Backdrop, forking Drupal, and the next few weeks

There I was, earlier this week, talking about how you change can bring discomfort, and sometimes you have to ride that discomfort... and a number of high-ranking core Drupal developers go and fork core, in the Backdrop project. Me and my big mouth.

I've spent the past day or two trying to digest how I feel about this, and I'm still not sure. Mostly trepidatious, I suppose. Without looking more closely at the technical ins and outs, of course my first opinions will be formed by loyalties: to Drupal, to the developers I know personally, to the ways in which I code. But hopefully I'll be able to make a more well-informed, even pragmatic decision, by the time I really have to. Right now for me - as for most of the Drupal-site developers, as opposed to Drupal-core developers - it's not likely to make much of a difference to my day-to-day work, whatever it might do to my confidence in the long term.

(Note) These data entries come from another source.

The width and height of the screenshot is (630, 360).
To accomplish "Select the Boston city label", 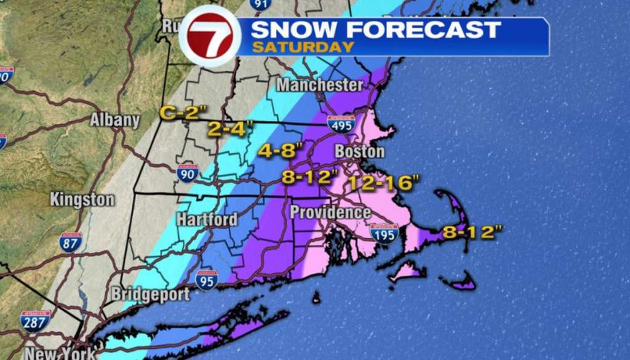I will tap(359, 151).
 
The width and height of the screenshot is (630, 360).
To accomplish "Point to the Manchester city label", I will tap(319, 84).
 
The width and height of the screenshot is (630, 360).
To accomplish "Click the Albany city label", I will tap(115, 119).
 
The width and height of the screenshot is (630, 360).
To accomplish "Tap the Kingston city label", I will tap(82, 199).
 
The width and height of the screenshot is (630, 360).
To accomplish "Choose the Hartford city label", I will tap(207, 219).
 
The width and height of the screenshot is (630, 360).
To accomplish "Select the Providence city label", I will tap(330, 212).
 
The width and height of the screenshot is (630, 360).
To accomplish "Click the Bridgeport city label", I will tap(150, 294).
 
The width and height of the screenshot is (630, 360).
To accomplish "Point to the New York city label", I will tap(60, 353).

Technical questions aside, then: I think what's most important in the next few weeks is that, whatever people's opinions on the subject, and however strongly they might be held, we should be kind to each other.

People will be jangly and on edge, on both sides of the fork (and in the middle too); offence will be far more easily taken than before; while you're obviously still at liberty to make this or that "hilarious" joke, you should ask yourself whether or not it's the right thing to do, based on how it might be interpreted. We say "stay for the community" because we pride ourselves on the way we accept newcomers, form professional ties, and accommodate alternative points of view.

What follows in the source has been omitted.